"Edgy"

Jan 17, 2014 12:55

At the sandwich shop the other day, we were listening, as we often do, to Pandora's classic rock station. They play about what you'd expect to hear on a classic rock station, which is to say mostly guitar-based rock from the 60s and 70s with occasional forays into the 80s. Most of the latter are by artists who got their start in the 60s or 70s but continued recording into the 80s, like "I Won't Back Down" by Tom Petty, "I Love Rock and Roll" by Joan Jett and the Blackhearts, and "Learning to Fly" by Pink Floyd, to name three such songs I heard that night. But there are occasional outliers; that night, for example, they played two songs by Guns N Roses. I don't really have a problem with GNR being played on a classic rock station. Part of me rebels at the idea of "Welcome to the Jungle," a song that was popular when I was in college, being old enough to be considered classic rock, but another part concedes that it's more than 25 years old, which is considerably older than, say, "Stairway to Heaven" was when the classic rock format was created in the early 80s.

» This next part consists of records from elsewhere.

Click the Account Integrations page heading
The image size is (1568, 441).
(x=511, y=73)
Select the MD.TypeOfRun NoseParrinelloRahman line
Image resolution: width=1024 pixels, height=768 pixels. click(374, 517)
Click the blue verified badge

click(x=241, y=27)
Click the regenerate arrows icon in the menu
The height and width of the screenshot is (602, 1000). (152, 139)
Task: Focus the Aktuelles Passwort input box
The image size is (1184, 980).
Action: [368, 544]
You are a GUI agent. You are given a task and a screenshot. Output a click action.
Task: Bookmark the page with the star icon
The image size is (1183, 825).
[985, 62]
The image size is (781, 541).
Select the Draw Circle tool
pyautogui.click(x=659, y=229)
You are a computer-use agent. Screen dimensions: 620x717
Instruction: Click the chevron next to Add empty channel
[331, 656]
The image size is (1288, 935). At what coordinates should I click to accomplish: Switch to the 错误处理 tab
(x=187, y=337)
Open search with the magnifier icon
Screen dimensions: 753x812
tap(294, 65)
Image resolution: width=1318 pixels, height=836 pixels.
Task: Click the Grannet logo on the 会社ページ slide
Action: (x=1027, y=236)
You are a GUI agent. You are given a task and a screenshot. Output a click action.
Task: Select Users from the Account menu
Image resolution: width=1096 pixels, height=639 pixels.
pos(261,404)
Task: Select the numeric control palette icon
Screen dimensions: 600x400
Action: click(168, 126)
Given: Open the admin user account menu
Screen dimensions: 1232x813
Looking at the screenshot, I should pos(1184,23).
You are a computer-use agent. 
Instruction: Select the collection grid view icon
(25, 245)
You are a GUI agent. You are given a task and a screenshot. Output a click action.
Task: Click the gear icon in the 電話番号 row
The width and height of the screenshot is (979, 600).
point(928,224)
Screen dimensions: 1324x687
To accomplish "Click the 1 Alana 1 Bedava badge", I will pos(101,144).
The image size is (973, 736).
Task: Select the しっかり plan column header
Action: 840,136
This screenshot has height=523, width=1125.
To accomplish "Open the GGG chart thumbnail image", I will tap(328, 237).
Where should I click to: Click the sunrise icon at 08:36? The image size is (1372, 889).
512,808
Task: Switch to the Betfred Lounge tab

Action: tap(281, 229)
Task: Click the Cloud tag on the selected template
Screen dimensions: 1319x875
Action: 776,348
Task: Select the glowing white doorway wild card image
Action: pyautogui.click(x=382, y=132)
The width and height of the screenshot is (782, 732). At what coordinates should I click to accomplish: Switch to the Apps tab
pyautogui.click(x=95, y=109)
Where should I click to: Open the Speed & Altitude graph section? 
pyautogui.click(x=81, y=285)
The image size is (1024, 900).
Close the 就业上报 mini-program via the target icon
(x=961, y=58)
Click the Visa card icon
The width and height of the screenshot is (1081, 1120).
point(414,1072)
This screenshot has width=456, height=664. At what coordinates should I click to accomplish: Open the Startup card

But the reason I mention GNR is because hearing those two songs from Appetite for Destruction reminded me of something I saw on my niece's* Facebook wall the other day:




Two things about this amuse me. First, it's funny that my niece is making the same complaint in 2014 about the mass production of Guns and Roses shirts that early GNR fans -- the ones who knew them from the LA club scene, and when MTV was only playing their videos in the after-hours rotation -- made in 1988. (That I assume they made, anyway. Band fans like nothing more than complaining when their favorite bands become popular.) Second, it's funny that a sincere love of Guns N Roses has come to be seen as a sign of edginess among the youth of today. GNR was a massive mainstream success, with a half-dozen Top 10 singles and five multi-platinum albums. Liking GNR is about as edgy as liking, I don't know, Nickelback. It might be less.

--

* Not my niece. Our familial relationship almost defies description, so for shorthand purposes I think of her as a niece.